Today I am looking at the example whereby spouses can transfer assets to one another without triggering a Capital Gains Tax disposal. This can be very useful not only to utilise 2 annual exemptions but also to pass assets between themselves for wider tax planning. Cohabitees cannot do so and could be unwittingly caught by CGT disposals at deemed market value and disputes if relationships breakdown acrimoniously.
Informal arrangements on the transfer of an interest in property from one cohabitee to another could be interpreted as a gift or settlement, as trusts can be set up informally. Without a record of the parties intentions, they could face a disagreement with HMRC, as the tax payable in the circumstances could be very different.
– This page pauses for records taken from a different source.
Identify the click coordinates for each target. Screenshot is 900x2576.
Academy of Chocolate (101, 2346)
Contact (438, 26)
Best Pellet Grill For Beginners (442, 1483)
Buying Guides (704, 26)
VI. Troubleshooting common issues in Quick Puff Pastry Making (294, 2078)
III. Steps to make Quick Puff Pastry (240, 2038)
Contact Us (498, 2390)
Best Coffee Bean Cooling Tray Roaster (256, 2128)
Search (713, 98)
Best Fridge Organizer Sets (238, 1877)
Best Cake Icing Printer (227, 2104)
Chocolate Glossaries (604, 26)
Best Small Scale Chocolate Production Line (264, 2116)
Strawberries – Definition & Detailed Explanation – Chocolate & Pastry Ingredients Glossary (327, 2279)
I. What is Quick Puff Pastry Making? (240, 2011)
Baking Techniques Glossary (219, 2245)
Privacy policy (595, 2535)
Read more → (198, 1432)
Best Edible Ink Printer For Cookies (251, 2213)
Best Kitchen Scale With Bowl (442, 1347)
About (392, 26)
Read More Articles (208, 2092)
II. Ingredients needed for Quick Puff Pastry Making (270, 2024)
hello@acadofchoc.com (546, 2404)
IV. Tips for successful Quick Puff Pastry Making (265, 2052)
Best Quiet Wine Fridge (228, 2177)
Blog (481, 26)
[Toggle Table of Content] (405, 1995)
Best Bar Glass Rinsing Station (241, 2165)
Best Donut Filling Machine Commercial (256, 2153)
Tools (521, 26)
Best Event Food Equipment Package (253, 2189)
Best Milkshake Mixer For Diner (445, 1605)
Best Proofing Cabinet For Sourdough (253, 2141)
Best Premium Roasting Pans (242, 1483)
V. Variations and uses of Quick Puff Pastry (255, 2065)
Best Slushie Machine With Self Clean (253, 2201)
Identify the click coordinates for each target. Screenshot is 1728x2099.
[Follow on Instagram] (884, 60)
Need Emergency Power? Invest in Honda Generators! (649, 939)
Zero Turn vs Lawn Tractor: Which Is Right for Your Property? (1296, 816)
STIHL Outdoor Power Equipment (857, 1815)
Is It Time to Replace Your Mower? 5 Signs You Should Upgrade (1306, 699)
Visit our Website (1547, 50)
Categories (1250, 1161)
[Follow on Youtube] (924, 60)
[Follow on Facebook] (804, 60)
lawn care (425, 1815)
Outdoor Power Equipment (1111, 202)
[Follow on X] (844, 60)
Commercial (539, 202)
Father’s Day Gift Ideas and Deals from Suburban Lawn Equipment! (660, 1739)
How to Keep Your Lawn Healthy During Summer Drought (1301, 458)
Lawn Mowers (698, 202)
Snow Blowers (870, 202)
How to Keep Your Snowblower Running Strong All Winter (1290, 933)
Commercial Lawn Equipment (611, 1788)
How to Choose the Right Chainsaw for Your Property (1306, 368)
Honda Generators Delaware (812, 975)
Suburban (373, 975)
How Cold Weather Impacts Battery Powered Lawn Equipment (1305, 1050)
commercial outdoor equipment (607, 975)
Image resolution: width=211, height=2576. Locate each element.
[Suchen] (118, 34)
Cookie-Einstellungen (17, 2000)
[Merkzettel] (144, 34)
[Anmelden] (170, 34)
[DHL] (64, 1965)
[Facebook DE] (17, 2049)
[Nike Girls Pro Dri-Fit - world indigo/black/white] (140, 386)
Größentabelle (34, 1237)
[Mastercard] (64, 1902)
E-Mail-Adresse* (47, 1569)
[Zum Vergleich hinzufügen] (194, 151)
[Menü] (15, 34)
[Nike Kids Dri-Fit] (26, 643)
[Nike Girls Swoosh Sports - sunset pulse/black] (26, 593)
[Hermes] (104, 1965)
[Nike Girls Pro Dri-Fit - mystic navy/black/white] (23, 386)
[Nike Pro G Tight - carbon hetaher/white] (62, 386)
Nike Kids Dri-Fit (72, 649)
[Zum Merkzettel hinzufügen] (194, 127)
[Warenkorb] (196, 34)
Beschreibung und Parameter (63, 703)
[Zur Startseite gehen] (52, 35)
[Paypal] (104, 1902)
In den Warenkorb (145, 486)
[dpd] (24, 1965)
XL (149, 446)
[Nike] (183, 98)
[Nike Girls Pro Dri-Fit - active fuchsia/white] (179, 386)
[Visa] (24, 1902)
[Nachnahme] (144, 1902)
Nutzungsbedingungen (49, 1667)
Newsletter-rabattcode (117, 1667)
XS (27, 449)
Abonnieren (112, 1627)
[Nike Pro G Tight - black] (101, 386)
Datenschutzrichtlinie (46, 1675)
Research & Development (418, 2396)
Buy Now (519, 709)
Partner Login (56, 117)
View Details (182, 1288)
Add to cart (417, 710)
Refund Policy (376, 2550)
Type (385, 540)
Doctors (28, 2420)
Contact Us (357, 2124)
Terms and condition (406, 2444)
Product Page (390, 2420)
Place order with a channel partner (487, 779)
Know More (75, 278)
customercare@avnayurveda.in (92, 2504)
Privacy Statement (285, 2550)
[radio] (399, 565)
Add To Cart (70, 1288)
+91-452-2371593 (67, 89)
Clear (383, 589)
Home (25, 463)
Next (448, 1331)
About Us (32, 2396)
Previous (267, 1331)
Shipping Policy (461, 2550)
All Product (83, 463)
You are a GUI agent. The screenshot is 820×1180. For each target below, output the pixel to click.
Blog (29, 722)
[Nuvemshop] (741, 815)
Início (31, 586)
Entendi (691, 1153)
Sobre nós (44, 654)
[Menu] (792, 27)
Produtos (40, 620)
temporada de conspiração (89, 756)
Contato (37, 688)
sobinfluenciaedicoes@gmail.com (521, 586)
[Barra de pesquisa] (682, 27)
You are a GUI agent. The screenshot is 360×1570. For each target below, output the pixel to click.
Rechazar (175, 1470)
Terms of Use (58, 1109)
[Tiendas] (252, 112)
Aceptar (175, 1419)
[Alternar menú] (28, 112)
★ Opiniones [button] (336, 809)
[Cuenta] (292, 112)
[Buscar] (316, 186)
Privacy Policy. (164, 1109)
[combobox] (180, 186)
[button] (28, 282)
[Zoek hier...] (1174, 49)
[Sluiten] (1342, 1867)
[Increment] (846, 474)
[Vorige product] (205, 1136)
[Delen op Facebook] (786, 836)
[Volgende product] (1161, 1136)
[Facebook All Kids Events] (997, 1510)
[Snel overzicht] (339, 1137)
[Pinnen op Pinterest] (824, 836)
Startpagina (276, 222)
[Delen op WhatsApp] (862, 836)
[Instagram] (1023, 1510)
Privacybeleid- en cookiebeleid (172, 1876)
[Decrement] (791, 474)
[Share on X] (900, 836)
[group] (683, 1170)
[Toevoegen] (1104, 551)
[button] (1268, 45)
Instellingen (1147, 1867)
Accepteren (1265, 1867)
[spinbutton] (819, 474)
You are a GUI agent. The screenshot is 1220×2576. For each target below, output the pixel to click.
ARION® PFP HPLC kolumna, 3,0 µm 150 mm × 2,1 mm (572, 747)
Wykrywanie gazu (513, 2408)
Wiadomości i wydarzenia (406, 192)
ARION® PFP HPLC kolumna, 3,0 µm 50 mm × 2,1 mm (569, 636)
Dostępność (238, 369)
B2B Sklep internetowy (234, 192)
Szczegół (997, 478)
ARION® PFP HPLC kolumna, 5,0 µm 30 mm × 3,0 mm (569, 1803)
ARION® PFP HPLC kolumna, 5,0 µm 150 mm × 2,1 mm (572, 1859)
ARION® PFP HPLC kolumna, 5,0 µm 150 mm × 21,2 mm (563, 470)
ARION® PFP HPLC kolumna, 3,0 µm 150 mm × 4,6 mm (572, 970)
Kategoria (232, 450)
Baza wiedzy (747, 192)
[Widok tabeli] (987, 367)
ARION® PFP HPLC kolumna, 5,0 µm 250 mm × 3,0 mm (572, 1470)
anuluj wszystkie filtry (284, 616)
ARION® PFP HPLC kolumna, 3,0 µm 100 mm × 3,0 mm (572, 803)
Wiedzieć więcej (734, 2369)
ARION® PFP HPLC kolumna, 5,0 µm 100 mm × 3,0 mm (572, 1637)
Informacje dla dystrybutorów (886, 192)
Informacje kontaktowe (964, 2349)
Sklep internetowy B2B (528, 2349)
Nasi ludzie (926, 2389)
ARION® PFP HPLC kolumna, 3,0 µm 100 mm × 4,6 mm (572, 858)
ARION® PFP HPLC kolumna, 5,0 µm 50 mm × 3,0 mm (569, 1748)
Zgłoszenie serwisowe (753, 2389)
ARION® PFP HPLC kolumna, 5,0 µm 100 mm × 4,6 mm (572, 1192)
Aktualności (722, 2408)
Prior to entering into a joint purchase as a cohabitee consider documenting your agreement with a Declaration of Trust or Cohabitation Agreement.
Parties considering disposing of an asset which may be subject to CGT should remember to take advice before doing so. This is especially important now because disposals of interests in UK residential property where there is a capital gain need to be reported to HMRC within 30 days and tax paid in this period. For non-residents a return is required even where there is no tax to pay.